In conditions of starvation or ketosis, the situation changes. During starvation, glucose availability is low, and the body starts to break down stored fats to produce energy. The liver converts these fats into ketone bodies, which can cross the BBB and serve as an alternative fuel source for the brain. Ketone bodies, such as beta-hydroxybutyrate (BHB) and acetoacetate, are produced from acetyl-CoA generated during fatty acid metabolism. They can be used by the brain in place of glucose when glucose levels are low.

In summary, while the brain can use free fatty acids for energy, its capacity to do so is limited by the blood-brain barrier and its own metabolic preferences.
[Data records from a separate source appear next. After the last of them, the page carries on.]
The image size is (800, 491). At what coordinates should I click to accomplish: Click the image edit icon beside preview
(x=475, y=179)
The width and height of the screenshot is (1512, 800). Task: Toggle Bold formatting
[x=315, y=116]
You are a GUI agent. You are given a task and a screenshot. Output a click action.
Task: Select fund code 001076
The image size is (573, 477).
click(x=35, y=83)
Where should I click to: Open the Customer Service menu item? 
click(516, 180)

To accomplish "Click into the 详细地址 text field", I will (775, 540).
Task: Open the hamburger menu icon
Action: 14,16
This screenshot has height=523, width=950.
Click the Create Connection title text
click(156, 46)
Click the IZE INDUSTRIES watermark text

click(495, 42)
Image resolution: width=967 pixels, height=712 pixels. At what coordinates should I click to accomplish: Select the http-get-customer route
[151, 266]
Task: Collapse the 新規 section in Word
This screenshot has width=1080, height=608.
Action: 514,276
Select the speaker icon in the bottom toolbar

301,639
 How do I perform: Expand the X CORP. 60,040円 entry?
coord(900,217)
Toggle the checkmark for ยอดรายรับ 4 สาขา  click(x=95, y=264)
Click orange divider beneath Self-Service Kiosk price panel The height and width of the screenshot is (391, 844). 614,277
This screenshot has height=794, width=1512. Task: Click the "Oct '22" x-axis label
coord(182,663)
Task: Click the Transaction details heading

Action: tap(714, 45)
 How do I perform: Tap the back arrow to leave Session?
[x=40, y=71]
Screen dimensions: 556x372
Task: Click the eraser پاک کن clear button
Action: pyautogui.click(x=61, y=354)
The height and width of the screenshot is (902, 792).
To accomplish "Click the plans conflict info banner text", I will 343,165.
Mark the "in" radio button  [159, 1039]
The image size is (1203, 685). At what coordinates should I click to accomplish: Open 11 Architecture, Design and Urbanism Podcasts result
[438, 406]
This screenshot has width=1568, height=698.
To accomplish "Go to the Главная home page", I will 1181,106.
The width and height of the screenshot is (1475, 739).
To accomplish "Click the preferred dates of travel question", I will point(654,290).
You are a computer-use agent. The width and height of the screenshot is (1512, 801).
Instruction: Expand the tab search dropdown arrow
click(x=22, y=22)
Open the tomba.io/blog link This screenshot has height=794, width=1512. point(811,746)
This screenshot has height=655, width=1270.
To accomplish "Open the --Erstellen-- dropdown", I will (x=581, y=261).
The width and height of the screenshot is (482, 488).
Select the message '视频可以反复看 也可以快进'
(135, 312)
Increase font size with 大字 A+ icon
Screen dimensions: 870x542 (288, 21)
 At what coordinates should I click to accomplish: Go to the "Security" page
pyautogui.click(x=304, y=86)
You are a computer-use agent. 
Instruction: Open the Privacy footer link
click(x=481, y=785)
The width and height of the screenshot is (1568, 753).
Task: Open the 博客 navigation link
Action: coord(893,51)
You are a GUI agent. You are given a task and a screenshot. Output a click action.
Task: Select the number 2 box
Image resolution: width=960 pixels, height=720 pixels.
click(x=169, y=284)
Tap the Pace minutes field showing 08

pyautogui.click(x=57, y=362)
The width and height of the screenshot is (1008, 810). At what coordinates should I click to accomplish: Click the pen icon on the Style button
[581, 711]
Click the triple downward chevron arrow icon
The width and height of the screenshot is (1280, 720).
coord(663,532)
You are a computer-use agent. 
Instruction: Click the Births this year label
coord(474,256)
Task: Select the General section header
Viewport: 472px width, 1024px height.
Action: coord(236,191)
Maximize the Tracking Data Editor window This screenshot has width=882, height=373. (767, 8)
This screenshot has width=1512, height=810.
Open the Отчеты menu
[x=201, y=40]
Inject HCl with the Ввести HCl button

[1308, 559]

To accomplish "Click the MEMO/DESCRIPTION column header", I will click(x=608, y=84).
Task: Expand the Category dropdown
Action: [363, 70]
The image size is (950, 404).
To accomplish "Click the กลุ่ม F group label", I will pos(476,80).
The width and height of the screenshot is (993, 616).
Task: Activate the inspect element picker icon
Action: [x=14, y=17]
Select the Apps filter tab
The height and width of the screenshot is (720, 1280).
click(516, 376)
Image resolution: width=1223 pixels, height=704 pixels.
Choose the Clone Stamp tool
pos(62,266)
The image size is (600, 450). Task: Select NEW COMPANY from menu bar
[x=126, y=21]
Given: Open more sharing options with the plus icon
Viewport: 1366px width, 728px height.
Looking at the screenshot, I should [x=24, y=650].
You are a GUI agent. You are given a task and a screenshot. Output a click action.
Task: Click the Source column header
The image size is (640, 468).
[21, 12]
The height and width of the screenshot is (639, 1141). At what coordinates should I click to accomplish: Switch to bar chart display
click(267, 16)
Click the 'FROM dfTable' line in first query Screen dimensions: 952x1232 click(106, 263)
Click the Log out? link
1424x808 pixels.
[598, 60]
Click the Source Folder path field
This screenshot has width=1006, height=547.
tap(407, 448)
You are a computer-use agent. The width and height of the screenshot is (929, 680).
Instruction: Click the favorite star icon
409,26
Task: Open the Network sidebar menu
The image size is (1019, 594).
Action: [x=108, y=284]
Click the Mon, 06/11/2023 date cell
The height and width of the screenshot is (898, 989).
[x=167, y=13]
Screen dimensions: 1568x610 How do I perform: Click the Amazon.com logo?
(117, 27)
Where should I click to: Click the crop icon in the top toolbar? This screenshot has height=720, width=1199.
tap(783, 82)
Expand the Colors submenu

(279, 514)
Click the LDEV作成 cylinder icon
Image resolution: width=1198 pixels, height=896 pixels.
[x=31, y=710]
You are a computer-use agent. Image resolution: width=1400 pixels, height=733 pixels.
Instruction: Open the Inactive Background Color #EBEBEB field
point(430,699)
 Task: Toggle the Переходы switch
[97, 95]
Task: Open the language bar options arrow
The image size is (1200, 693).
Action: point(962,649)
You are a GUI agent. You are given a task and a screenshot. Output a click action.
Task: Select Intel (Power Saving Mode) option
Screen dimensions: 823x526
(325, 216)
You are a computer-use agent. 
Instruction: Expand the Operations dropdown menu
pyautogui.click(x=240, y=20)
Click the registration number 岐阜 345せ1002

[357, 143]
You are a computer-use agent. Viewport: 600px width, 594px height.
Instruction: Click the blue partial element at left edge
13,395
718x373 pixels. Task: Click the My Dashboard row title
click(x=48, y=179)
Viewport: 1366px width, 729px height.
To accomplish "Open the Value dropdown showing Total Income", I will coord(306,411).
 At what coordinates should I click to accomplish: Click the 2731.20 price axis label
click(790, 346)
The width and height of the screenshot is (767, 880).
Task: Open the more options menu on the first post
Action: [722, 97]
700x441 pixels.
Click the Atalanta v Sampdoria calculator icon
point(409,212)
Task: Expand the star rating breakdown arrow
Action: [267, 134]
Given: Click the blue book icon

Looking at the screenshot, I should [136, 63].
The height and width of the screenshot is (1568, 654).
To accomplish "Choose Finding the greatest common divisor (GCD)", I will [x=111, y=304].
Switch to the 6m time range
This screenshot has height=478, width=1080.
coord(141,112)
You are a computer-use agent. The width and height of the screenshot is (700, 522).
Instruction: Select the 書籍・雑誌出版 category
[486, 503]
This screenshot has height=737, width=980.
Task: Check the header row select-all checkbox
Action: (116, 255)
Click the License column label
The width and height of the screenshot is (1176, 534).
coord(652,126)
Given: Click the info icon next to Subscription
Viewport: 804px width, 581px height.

Under normal conditions, glucose is the primary energy source, but in states of starvation or ketosis, the brain can shift towards using ketone bodies, which are derived from fatty acids.

Now, let's proceed with the translation into Chinese.

Fatty acids do not serve as fuel for the brain, because they are bound to albumin in plasma and so do not traverse the blood-brain barrier. In starvation, ketone bodies generated by the liver partly replace glucose as fuel for the brain. Muscle. The major fuels for muscle are glucose, fatty acids, and ketone bodies.